Data Scientist II

Seattle, WA /
Engineering – Applied Science /
Full-time/Remote
/ Hybrid
Magnify is a next-generation orchestration platform for the post-sales industry. Over 90% of revenue for most companies comes after the initial sale, but the customer experience is disconnected and siloed across multiple technology platforms and teams. Magnify uses AI/ML along with a modern microservices architecture to transform that experience to drive adoption, retention, and expansion for our customers. The opportunity is a massive and untapped market by current solutions.
Magnify's initial customers are enterprise Chief Customer Officers and their organizations.

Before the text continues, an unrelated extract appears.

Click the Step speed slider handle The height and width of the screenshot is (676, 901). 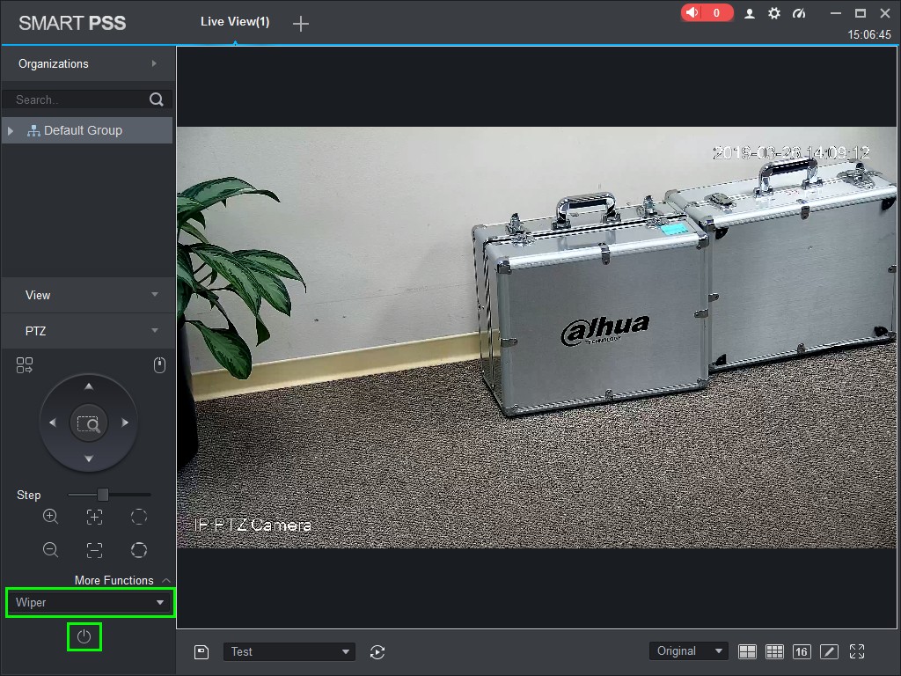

These executives are challenged to scale the teams and drive performance across increasing numbers of customer touch points, but struggle with fragmented technologies and manual processes. Magnify meets them at their point of need and solves their critical challenges in this large and growing market of over 4 million CS professionals.
Magnify is a fast-moving startup backed by top-tier investors like Madrona and Decibel, with a veteran and successful leadership team.

The Role
As a Data Scientist II, you will build services that sit at the interaction of data architecture and ML services to solve a broad spectrum of problems including data engineering, modeling, automation and experimentation.  We scale data science models across a variety of enterprise domains properly.  Our Data Scientists are pragmatic leaders who can convert business requirements into scientific solutions from mining structured/unstructured data.  You are the one who likes dealing with ambiguity, solving unprecedented problems and building large scale ML and data architecture.As one of the early hires at a venture-track company, this role provides an opportunity to grow with the company with real impact with enormous upside.

Responsibilities
Convert business requirements into concrete solutions
Build centralized data services for large-scale cloud services
Prepare data using ETL/ELT tools for business solutions and ML services
Build ML models to drive faster customer onboarding experience
Monitor the performance and explain the insights from ML models
Identify and standardize areas for improvement in Magnify data infrastructure
Share knowledge with data engineers and scientists on using data and ML techniques

Basic Qualifications
Bachelor’s or Master’s in a science, engineering or quantitative discipline (CS, EE, Math)
3+ years of professional experience in data engineering (architecture, design pattern, reliability and scaling)
2+ years of professional experience in prototyping and automating ML solutions (feature engineering, prototype, testing, automation and monitoring)
Ability to dive deep and identify areas of improvement in existing products, make recommendation, convert into project plans and implement
Ability to prioritize competing tasks in a fast-paced environment for customer needs.

Preferred Qualifications
Master’s in a science, engineering or quantitative discipline (CS, EE, Math)
Experience in building ML and data solutions on cloud services (AWS, Azure, GCP)
Experience in cloud-based relational/no-SQL databases (Snowflake, Redshift, DynamoDB, Neptune), write efficient queries for big data (SQL, Spark)
Experience in properly applying statistical and ML models (supervised/unsupervised learning, reinforcement learning, A/B testing using Python, R with libraries)
Deploy and automate ML services (SageMaker, AirFlow, KubeFlow)Experience in Causal Inference, NLP and Generative AI as a plus
Experience in collaborating with scientists and engineers from multinational teams
Strong verbal and writing and interpersonal skills



Magnify is a values driven culture, we aspire to be among the tech industry's most inclusive work environments. We are committed to diversity in our workforce and are a proud equal opportunity employer. We do not make hiring or employment decisions on the basis of race, color, religion, creed, gender, national origin, age, sex, gender expression or identity, sexual orientation, or disability status, marital status, or veteran status.